= Eeva Sippola =

Finnish linguist

Eeva Maija Sippola (born 1978) is a Finnish linguist. Her main areas include language contact, postcolonial sociolinguistics and typology, especially pidgins and creoles.

She received her PhD in Spanish philology from the University of Helsinki in 2011. Later on, she studied at Autonomous University of Madrid. From 2015 to 2017 she lectured Postcolonial Linguistics at the University of Bremen. Since 1 January 2023 she has been working at the University of Helsinki as a professor of Ibero-American Languages and Cultures.
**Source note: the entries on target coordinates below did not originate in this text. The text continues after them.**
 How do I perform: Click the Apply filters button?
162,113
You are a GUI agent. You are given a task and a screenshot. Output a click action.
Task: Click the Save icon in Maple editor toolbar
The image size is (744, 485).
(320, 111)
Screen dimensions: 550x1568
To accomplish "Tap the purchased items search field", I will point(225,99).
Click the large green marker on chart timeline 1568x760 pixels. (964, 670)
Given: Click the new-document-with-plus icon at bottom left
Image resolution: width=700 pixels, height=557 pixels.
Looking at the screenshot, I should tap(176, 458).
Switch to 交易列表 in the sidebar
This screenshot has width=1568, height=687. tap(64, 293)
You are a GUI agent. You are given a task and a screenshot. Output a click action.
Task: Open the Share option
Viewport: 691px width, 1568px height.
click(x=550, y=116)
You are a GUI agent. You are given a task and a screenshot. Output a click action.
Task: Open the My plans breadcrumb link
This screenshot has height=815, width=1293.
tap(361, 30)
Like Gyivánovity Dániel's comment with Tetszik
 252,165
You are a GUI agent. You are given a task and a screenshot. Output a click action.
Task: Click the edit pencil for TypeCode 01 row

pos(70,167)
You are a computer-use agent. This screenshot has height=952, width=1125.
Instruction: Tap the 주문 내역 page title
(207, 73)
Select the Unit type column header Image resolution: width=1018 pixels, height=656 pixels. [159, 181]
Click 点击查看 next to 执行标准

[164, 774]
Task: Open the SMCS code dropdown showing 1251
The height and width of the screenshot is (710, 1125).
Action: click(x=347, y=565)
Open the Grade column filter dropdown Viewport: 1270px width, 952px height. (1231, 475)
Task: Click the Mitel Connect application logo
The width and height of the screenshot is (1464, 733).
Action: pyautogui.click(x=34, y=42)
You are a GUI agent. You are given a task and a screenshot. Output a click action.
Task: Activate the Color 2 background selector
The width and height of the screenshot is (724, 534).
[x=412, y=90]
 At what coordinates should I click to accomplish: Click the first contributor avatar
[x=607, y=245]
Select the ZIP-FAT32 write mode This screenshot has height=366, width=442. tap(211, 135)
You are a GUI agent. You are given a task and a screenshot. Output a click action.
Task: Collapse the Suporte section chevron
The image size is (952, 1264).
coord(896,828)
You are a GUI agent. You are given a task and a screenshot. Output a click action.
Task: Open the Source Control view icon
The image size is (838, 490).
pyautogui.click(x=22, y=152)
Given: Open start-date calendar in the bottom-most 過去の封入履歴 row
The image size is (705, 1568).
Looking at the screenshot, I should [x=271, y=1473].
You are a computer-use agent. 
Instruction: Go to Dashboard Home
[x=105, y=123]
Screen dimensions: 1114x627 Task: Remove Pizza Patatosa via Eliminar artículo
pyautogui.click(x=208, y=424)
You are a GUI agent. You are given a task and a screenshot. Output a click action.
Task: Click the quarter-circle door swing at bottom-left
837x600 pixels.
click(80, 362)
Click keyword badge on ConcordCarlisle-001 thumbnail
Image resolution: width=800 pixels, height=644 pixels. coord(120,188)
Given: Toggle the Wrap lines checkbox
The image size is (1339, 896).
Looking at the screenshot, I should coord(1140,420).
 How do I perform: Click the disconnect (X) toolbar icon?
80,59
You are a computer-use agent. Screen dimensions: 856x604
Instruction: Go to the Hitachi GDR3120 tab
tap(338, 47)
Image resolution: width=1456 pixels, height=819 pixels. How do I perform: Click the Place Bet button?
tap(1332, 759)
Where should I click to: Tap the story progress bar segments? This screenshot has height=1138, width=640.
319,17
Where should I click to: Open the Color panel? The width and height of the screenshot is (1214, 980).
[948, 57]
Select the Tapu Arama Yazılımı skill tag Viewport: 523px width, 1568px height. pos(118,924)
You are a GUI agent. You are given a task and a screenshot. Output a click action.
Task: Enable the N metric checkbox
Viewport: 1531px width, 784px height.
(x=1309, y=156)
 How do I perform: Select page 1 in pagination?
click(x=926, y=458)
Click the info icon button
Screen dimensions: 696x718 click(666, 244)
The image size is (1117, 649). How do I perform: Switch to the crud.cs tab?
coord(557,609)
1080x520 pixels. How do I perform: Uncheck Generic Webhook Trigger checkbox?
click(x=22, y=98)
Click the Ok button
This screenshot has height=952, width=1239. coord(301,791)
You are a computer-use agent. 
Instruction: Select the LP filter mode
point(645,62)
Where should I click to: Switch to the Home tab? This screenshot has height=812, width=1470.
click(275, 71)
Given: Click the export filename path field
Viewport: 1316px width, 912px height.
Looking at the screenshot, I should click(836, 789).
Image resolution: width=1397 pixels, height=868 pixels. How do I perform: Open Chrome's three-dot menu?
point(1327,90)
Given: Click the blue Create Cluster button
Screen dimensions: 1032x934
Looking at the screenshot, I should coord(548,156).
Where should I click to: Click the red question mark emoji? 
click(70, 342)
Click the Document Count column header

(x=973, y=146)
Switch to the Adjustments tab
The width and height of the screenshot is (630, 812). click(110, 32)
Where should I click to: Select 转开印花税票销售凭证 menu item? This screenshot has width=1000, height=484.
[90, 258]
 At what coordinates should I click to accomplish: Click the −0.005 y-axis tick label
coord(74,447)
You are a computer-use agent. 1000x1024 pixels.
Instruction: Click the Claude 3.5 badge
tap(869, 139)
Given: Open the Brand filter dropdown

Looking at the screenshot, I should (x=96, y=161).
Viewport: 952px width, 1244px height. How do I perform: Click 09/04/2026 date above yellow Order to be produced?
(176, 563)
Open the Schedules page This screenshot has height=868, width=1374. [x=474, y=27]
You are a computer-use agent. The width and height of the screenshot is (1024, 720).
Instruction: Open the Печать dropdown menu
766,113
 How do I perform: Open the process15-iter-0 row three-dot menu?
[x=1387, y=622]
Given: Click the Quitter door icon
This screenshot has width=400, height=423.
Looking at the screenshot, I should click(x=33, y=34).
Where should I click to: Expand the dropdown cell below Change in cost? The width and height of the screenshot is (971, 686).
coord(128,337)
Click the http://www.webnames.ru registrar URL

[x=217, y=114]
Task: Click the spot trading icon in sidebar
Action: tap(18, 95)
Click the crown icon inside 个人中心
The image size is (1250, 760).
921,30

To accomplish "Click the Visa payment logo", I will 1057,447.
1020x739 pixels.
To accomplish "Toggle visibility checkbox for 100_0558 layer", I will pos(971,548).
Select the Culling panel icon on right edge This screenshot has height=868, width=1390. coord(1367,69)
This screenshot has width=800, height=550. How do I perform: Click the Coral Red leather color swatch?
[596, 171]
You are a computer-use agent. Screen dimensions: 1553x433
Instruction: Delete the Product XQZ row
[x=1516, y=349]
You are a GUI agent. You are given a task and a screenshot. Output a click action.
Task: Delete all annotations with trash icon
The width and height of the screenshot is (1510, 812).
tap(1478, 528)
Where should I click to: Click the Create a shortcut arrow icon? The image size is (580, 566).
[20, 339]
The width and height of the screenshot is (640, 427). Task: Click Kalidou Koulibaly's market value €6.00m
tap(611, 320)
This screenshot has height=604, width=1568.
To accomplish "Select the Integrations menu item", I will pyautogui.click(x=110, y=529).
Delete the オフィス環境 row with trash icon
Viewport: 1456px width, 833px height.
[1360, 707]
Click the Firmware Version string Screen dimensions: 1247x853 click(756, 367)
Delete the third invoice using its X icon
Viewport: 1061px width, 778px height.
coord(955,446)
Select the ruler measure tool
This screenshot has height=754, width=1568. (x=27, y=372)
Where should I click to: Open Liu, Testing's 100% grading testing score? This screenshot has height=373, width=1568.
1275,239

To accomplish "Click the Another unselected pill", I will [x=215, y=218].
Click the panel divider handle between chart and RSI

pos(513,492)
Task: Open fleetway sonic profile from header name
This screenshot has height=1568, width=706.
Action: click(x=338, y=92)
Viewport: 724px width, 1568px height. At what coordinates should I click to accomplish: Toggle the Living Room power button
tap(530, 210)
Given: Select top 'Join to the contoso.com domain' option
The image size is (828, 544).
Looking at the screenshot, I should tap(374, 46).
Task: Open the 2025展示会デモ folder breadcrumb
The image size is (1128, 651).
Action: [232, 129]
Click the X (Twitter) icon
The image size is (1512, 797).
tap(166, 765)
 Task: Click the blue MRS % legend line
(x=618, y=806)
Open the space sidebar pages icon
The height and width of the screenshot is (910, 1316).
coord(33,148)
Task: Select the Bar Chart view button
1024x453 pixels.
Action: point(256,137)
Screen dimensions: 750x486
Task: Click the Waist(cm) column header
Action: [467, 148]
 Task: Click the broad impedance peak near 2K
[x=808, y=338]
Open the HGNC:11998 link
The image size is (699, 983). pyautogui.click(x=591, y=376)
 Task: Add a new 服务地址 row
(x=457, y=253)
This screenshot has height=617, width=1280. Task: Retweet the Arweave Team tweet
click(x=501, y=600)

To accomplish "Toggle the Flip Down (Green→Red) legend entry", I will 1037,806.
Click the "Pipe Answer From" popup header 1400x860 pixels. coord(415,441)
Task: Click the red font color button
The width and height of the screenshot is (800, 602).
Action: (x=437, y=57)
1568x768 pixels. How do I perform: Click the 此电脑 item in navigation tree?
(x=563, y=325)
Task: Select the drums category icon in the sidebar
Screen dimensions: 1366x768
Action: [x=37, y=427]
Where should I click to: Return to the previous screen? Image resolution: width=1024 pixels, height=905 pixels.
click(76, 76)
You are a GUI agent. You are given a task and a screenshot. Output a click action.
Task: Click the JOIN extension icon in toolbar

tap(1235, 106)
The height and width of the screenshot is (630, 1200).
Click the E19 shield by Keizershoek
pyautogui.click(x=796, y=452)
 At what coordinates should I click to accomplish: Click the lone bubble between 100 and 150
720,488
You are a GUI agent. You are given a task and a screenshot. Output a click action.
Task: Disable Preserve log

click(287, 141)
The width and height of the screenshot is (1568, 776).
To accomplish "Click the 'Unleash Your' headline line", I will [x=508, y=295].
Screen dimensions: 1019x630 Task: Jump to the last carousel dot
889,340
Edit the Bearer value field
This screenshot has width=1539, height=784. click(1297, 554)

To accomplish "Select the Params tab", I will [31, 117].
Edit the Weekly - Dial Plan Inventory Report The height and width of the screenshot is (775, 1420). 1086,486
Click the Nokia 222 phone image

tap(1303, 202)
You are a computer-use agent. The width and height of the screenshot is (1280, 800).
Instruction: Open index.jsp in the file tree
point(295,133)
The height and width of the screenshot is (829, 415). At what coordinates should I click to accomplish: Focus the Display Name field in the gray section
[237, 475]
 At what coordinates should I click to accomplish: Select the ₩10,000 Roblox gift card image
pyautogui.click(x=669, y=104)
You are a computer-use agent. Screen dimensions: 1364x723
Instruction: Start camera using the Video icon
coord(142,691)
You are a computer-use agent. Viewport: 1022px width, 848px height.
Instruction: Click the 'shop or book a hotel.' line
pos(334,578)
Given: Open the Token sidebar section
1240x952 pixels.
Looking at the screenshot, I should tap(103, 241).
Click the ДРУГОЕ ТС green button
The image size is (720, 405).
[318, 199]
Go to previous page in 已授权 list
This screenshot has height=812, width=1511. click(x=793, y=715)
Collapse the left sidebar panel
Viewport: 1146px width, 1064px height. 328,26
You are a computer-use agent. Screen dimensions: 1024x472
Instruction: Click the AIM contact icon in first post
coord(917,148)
Sippola advocates for the establishment of Colonial and Postcolonial Linguistics as an autonomous research field. Together with Anne Storch she was co-chair of the International Association for Colonial and Postcolonial Linguistics (IACPL), established 2014 in Bremen.

== Selected works ==
- Eeva Sippola: Una gramática descriptiva del chabacano de Ternate (doctoral thesis). University of Helsinki, 2011. http://urn.fi/URN:ISBN:978-952-10-7327-4
- Peter Bakker, Finn Borchsenius, Carsten Levisen and Eeva Sippola (eds.): Creole Studies: Phylogenetic Approaches. John Benjamins, 2017. https://doi.org/10.1075/z.211
- Carsten Levisen, Eeva Sippola, Britta Schneider: Language Ideologies in Music. Amsterdam: J. Benjamins, Special Issue of Language & Communication, 2017.